Finally, the pattern of rapid quasi-rhythmic phase resetting we observe has strong implications for the mechanistic understanding of speech processing in general. Indeed, this phase resetting aligns the ambient excitability fluctuations in auditory cortex with the incoming sensory stimuli, potentially helping to parse the continuous speech stream into linguistically relevant processing units such as syllables (Schroeder et al., 2008; Giraud and Poeppel, 2012; Zion Golumbic, Poeppel and Schroeder, 2012). As attention strongly reinforces the tracking of a specific speech stream (Mesgarani and Chang, 2012; Zion Golumbic et al., 2013; O’Sullivan et al., 2015), phase resetting will tend to amplify an attended speech stream above background noise, increasing its perceptual salience.

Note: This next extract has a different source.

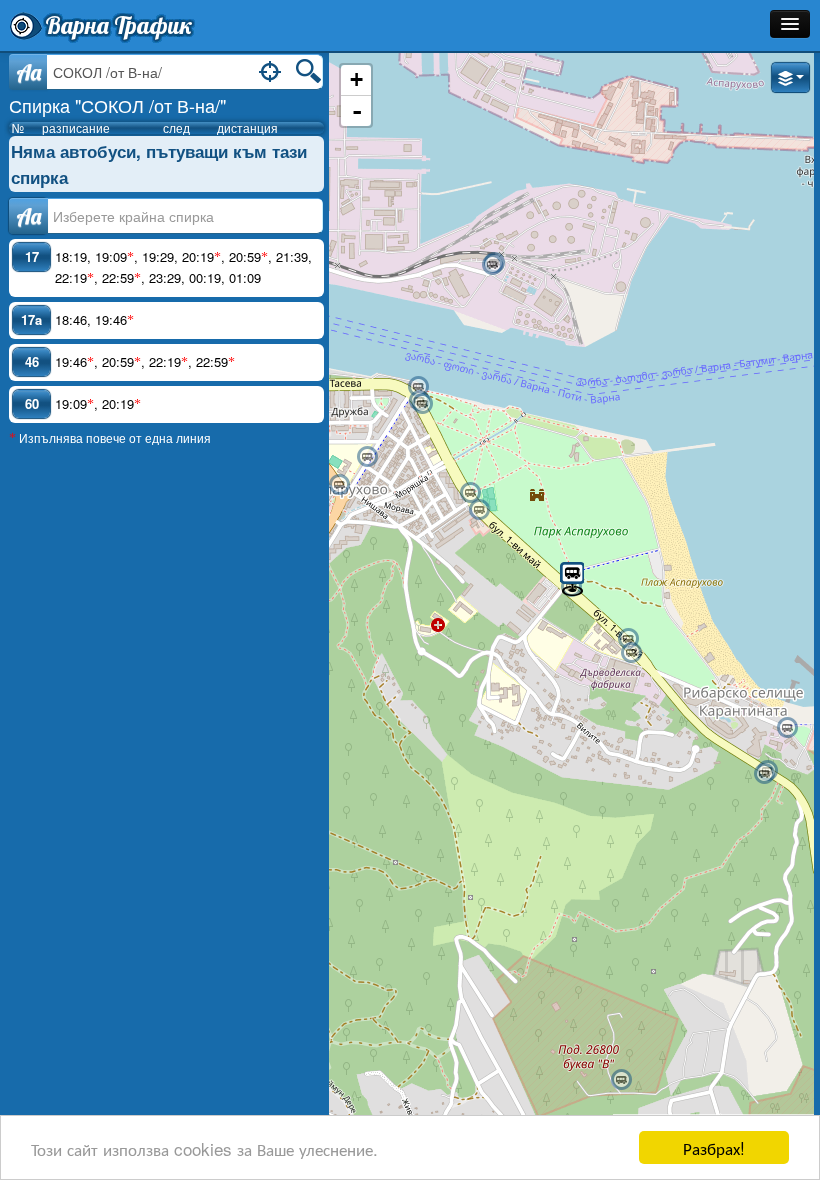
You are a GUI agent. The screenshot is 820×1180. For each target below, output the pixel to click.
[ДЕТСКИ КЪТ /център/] (422, 404)
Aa (28, 72)
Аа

It is clear that visual enhancement of speech takes place within the context of strong top-down influences from frontal and parietal regions that support the processing of distinct linguistic features (Di Liberto et al., 2018; Keitel, Gross and Kayser, 2018). It is also clear that low-frequency oscillations relevant to speech perception can themselves be modulated by transcranial electrical stimulation (Zoefel, Archer-Boyd and Davis, 2018). Our findings highlight the need to consider oscillatory phase in targeting potential neuromodulation therapy to enhance communication.
MATERIALS AND METHODS
Experimental design
Participants
Six patients (3 women, age range 21-52 years old) suffering from drug-resistant focal epilepsy and undergoing video-intracranial EEG (iEEG) monitoring at North Shore University Hospital (Manhasset, NY 11030, USA) participated in the experiments. All participants were native speakers of English. The participants provided written informed consent under the guidelines of the Declaration of Helsinki, as monitored by the Feinstein Institute for Medical Research’s institutional review board.
Stimuli and task
Stimuli (Zion Golumbic et al., 2013) were presented at the bedside using a laptop computer and Presentation software (version 17.2, Neurobehavioral Systems, Inc., Berkeley, CA, http://www.neurobs.com). Trials started with a 1-s fixation cross on a black screen. The participants then viewed or heard video clips (7-11 seconds) of a speaker telling a short story. The clips were cut off to leave out the last word. A written word was then presented on the screen, and the participants had to select whether that word ended the story appropriately or not. There was no time limit for participants to indicate their answer; reaction time was not monitored. There were 2 speakers (one woman) telling 4 stories each (8 distinct stories); each story was presented once with one of 8 different ending words (4 appropriate), for a total of 64 trials. These were presented once in each of 3 sensory modalities: audiovisual (movie with audio track), auditory (soundtrack with a fixation cross on a black screen), visual (silent movie). Trial order was randomized, with the constraint that the same story could not be presented twice in a row, regardless of modality.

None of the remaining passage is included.